The input Start Marker

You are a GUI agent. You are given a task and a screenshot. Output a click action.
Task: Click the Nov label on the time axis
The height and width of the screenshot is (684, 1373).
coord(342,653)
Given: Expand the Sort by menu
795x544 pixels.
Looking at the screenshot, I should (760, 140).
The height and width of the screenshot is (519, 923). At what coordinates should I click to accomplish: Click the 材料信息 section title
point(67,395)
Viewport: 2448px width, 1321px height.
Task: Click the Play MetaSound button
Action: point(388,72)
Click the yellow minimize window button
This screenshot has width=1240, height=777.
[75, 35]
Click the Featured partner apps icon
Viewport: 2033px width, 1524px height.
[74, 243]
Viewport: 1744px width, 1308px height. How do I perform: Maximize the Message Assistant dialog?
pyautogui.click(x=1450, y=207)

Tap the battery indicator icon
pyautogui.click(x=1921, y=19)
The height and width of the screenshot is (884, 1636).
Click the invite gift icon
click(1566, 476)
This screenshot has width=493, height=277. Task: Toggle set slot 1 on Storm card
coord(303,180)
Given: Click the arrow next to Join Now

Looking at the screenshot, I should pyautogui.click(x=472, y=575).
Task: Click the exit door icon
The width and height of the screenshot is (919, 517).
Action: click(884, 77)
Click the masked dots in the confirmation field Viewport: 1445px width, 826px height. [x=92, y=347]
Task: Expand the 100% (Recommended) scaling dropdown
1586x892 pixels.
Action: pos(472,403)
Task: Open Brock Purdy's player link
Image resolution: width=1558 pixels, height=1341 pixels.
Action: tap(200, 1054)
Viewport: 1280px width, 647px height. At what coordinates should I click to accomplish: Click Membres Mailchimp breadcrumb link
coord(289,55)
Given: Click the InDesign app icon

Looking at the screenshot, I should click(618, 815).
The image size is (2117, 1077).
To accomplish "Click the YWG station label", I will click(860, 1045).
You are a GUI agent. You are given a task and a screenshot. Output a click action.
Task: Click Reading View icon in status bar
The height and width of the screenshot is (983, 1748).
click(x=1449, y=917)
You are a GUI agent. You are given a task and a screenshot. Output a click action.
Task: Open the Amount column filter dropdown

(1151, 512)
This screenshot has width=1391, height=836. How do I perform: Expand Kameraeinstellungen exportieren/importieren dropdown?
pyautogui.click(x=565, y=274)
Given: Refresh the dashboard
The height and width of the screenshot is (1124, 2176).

The input End Marker

• [Directions]: Taking the entries above, restate exactly those lines that fall between the line with "The height and width of the screenshot is (519, 923)." and the line with "Task: Click the exit door icon", keeping both of those lines too.

• [The completed task]:
The height and width of the screenshot is (519, 923). At what coordinates should I click to accomplish: Click the 材料信息 section title
point(67,395)
Viewport: 2448px width, 1321px height.
Task: Click the Play MetaSound button
Action: point(388,72)
Click the yellow minimize window button
This screenshot has width=1240, height=777.
[75, 35]
Click the Featured partner apps icon
Viewport: 2033px width, 1524px height.
[74, 243]
Viewport: 1744px width, 1308px height. How do I perform: Maximize the Message Assistant dialog?
pyautogui.click(x=1450, y=207)

Tap the battery indicator icon
pyautogui.click(x=1921, y=19)
The height and width of the screenshot is (884, 1636).
Click the invite gift icon
click(1566, 476)
This screenshot has width=493, height=277. Task: Toggle set slot 1 on Storm card
coord(303,180)
Given: Click the arrow next to Join Now

Looking at the screenshot, I should pyautogui.click(x=472, y=575).
Task: Click the exit door icon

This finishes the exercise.